Agency's Response to the Department of Planning and Budget's Economic Impact Analysis: The Board of Pharmacy concurs with the economic impact analysis of the Department of Planning and Budget on proposed regulations for the drug donation program.

Summary:

Pursuant to Chapter 429 of the 2008 Acts of Assembly, the Board of Pharmacy proposes to establish a prescription drug donation program. The proposed regulations set forth requirements for pharmacies to register as a drug donation site; criteria for drugs eligible for donation; procedures for collecting donated drugs, including specification of information on a donor form for each drug donated; procedures for transferring and redispensing donated drugs; procedures for disposing of any unused donated drugs; and recordkeeping requirements associated with the program.

Part I
General Provisions

18VAC110-20-10. Definitions.

In addition to words and terms defined in §§ 54.1-3300 and 54.1-3401 of the Code of Virginia, the following words and terms when used in this chapter shall have the following meanings, unless the context clearly indicates otherwise:

"ACPE" means the Accreditation Council for Pharmacy Education.

"Acquisition" of an existing entity permitted, registered or licensed by the board means (i) the purchase or transfer of all or substantially all of the assets of the entity or of any corporation that owns or controls the entity; (ii) the creation of a partnership by a sole proprietor or change in partnership composition; (iii) the acquiring of 50% or more of the outstanding shares of voting stock of a corporation owning the entity or of the parent corporation of a wholly owned subsidiary owning the entity, except that this shall not apply to any corporation the voting stock of which is actively traded on any securities exchange or in any over-the-counter market; or (iv) the merger of a corporation owning the entity, or of the parent corporation of a wholly owned subsidiary owning the entity, with another business or corporation.

"Alternate delivery site" means a location authorized in 18VAC110-20-275 to receive dispensed prescriptions on behalf of and for further delivery or administration to a patient.

"Beyond-use date" means the date beyond which the integrity of a compounded, repackaged, or dispensed drug can no longer be assured and as such is deemed to be adulterated or misbranded as defined in §§ 54.1-3461 and 54.1-3462 of the Code of Virginia.

"Board" means the Virginia Board of Pharmacy.

"CE" means continuing education as required for renewal of licensure by the Board of Pharmacy.

"CEU" means a continuing education unit awarded for credit as the equivalent of 10 contact hours.

"Chart order" means a lawful order for a drug or device entered on the chart or in a medical record of a patient by a prescriber or his designated agent.
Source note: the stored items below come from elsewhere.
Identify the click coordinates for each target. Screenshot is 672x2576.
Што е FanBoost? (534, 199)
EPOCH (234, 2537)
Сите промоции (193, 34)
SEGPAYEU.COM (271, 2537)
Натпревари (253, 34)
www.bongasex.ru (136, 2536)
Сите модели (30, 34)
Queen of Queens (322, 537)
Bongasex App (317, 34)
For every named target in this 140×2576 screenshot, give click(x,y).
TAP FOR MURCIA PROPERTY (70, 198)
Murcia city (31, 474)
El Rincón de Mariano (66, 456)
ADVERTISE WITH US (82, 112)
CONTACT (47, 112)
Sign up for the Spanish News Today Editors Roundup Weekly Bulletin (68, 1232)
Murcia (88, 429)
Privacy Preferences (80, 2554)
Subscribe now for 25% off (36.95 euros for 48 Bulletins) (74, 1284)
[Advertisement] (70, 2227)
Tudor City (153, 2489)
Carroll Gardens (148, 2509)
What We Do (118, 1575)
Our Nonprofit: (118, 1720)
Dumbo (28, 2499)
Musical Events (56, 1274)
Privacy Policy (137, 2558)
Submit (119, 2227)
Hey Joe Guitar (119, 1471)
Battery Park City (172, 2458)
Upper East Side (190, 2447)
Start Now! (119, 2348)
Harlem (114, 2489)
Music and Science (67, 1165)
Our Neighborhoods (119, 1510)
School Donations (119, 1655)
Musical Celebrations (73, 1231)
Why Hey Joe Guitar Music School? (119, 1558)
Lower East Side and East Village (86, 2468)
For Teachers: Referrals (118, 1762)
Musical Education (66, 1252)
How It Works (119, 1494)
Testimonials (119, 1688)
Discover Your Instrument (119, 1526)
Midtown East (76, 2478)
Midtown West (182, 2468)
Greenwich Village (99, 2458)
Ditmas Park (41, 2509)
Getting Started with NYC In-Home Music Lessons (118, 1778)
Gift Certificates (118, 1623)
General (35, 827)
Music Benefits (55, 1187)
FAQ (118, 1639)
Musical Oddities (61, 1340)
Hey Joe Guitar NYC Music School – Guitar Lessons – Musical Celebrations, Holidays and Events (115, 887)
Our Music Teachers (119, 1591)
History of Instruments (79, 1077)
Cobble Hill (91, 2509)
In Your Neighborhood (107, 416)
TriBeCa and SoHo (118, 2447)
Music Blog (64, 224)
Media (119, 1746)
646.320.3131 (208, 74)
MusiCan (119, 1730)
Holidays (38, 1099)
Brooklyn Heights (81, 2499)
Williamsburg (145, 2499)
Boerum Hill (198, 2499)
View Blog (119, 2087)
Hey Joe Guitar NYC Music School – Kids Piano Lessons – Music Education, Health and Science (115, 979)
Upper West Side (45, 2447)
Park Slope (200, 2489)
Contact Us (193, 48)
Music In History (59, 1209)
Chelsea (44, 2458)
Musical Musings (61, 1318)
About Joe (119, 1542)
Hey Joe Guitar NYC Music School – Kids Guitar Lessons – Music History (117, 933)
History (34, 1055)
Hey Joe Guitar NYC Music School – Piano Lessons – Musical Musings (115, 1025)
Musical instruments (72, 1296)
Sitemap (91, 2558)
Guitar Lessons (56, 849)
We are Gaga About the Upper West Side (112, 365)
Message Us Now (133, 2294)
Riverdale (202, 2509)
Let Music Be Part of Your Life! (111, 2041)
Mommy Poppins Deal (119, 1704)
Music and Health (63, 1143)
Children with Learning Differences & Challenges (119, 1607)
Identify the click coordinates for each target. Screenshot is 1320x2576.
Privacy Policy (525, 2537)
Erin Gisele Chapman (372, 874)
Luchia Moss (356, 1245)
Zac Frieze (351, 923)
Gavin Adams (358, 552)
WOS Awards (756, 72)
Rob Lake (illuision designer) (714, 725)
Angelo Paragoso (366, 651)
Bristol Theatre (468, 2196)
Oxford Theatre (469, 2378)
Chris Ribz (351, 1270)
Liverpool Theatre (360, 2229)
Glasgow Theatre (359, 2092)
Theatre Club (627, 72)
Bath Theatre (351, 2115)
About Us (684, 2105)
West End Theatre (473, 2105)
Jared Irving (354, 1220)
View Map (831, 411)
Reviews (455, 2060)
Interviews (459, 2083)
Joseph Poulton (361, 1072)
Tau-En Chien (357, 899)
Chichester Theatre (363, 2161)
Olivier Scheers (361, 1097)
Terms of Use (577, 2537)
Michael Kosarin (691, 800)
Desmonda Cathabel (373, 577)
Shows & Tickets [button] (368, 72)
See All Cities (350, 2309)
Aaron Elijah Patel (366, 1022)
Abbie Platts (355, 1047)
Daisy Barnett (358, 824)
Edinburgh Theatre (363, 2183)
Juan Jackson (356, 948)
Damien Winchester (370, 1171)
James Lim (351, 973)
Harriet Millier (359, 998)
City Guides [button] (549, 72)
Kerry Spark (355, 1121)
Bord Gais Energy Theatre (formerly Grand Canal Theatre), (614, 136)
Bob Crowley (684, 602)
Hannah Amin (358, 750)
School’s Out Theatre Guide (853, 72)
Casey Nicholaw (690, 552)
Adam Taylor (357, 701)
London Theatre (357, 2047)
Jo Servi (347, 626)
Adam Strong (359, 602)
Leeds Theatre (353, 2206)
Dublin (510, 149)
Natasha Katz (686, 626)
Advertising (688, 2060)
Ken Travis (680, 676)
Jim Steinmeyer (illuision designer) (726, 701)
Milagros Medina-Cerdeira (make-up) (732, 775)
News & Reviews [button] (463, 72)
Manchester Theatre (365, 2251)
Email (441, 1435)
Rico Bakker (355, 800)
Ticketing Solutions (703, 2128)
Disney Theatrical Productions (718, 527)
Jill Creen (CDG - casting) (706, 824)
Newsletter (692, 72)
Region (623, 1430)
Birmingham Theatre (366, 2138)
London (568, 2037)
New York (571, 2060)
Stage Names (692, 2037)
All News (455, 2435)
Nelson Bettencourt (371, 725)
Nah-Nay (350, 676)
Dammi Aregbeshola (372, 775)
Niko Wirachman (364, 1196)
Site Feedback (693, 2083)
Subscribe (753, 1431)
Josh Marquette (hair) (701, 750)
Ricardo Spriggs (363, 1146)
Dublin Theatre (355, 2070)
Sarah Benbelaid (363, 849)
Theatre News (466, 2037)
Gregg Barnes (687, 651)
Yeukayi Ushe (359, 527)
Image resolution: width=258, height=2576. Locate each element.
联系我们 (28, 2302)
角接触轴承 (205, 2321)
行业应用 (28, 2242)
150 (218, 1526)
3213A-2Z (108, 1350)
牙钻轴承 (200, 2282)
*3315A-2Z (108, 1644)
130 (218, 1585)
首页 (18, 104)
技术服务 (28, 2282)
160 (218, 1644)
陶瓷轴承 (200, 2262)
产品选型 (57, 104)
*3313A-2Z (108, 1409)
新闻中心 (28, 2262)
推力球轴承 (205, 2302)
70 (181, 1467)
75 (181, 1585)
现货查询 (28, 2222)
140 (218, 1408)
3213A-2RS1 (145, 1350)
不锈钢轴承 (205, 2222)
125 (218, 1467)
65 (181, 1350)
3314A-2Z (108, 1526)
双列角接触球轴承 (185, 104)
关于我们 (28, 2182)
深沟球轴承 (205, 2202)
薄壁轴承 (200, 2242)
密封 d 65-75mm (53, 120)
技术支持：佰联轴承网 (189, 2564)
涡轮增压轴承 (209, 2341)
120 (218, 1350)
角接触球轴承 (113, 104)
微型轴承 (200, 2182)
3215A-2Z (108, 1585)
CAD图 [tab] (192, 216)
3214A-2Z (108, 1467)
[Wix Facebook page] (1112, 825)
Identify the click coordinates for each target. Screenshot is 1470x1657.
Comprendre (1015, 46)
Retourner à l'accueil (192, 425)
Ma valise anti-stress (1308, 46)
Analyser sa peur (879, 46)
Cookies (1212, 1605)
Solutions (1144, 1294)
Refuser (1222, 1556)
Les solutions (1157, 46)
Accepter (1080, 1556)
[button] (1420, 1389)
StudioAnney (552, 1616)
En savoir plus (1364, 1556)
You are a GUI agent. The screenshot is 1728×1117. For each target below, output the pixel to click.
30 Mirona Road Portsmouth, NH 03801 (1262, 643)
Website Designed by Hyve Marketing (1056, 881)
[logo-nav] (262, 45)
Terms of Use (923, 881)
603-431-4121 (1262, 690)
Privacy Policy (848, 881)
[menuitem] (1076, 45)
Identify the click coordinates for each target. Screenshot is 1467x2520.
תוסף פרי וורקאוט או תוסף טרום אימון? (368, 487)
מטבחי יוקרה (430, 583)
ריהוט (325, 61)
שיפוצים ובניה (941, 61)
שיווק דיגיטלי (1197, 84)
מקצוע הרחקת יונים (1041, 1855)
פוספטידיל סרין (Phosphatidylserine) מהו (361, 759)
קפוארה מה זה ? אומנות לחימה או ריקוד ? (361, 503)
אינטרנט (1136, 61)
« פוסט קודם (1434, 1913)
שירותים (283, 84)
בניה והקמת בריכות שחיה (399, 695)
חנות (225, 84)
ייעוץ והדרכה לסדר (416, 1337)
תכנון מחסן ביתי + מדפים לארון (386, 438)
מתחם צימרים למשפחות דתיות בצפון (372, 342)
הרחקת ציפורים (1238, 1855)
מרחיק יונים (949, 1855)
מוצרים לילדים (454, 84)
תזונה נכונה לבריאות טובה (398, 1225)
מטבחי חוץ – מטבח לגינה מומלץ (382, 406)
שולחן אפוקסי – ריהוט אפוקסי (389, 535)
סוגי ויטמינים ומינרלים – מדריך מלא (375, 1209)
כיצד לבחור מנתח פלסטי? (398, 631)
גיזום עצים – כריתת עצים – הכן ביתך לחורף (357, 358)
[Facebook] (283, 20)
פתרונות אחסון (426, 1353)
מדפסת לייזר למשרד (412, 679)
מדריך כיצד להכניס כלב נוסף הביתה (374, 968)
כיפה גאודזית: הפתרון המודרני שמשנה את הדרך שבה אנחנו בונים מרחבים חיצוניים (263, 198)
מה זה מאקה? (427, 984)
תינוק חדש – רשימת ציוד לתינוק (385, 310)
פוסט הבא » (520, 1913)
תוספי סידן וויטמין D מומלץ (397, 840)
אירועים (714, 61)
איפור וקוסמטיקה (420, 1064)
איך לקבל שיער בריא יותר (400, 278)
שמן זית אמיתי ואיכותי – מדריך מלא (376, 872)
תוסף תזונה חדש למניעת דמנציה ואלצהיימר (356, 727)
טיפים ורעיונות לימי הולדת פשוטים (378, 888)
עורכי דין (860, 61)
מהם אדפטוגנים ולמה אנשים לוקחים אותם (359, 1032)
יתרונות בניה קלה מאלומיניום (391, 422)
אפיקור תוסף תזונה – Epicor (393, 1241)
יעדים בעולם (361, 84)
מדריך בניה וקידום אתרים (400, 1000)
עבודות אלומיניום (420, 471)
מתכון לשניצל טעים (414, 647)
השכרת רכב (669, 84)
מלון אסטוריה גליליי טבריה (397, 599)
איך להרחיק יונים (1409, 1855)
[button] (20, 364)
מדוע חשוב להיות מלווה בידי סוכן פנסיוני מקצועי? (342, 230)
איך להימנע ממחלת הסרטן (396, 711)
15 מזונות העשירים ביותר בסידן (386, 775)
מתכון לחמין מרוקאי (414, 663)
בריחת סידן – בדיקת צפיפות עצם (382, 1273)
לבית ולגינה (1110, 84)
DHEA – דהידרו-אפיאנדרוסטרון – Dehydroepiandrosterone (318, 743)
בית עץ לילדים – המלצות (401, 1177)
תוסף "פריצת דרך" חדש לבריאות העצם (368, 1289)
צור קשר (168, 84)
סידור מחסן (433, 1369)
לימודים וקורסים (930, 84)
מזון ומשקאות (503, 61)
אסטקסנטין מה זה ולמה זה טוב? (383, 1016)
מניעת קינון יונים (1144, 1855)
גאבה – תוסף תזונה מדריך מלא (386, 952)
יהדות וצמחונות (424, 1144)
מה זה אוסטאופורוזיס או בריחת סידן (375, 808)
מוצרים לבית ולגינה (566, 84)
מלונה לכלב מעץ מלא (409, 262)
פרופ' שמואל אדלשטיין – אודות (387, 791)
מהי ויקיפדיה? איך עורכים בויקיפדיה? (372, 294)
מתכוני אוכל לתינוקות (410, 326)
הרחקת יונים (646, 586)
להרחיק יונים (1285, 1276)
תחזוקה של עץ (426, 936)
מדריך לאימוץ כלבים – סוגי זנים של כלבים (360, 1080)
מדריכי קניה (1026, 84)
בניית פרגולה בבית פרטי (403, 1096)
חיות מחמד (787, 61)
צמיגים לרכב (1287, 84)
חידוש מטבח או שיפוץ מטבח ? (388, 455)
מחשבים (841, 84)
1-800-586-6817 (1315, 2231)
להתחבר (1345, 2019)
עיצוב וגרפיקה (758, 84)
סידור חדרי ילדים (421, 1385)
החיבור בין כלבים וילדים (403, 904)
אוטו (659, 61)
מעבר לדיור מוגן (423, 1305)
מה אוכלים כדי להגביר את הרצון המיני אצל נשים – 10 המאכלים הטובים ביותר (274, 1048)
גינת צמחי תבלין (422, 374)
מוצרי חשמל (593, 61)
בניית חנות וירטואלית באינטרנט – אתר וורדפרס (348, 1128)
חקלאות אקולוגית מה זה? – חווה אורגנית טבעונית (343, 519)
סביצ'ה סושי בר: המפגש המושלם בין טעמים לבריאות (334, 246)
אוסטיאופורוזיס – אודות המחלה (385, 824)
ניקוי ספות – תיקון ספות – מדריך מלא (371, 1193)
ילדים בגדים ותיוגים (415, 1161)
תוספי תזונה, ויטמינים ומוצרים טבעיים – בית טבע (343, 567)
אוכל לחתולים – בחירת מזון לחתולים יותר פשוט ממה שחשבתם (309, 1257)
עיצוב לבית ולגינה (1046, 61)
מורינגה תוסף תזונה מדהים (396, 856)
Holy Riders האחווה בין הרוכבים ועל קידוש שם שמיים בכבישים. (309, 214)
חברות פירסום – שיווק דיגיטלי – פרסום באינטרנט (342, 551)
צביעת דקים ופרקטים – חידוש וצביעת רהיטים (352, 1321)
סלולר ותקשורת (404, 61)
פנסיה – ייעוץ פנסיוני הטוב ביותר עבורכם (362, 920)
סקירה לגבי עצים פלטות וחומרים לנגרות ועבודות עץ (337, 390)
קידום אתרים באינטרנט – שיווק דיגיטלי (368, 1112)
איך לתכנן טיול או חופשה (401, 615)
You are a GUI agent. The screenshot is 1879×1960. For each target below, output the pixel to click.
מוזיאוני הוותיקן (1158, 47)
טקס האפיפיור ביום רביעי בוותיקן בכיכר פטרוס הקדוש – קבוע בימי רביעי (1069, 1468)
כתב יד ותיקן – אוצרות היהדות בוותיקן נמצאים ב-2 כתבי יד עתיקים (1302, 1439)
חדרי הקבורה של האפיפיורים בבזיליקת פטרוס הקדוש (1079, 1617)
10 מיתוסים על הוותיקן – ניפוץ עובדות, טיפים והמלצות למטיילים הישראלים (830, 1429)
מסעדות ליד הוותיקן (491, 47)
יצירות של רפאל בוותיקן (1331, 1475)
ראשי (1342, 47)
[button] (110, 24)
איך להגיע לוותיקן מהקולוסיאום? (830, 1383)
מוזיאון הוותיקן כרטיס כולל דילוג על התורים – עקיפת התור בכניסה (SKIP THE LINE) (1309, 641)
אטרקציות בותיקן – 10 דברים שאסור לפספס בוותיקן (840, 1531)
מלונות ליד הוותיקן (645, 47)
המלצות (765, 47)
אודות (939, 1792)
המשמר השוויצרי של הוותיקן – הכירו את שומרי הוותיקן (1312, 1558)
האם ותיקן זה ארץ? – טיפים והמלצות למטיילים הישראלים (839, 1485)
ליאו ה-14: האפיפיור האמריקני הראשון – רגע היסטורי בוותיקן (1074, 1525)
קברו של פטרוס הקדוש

"Compliance packaging" means packaging for dispensed drugs which is comprised of a series of containers for solid oral dosage forms and which is designed to assist the user in administering or self-administering the drugs in accordance with directions for use.

"Contact hour" means the amount of credit awarded for 60 minutes of participation in and successful completion of a continuing education program.

"Correctional facility" means any prison, penitentiary, penal facility, jail, detention unit, or other facility in which persons are incarcerated by government officials.

"DEA" means the United States Drug Enforcement Administration.

"Drug donation site" means a permitted pharmacy that specifically registers with the board for the purpose of receiving or redispensing eligible donated prescription drugs pursuant to § 54.1-3411.1 of the Code of Virginia.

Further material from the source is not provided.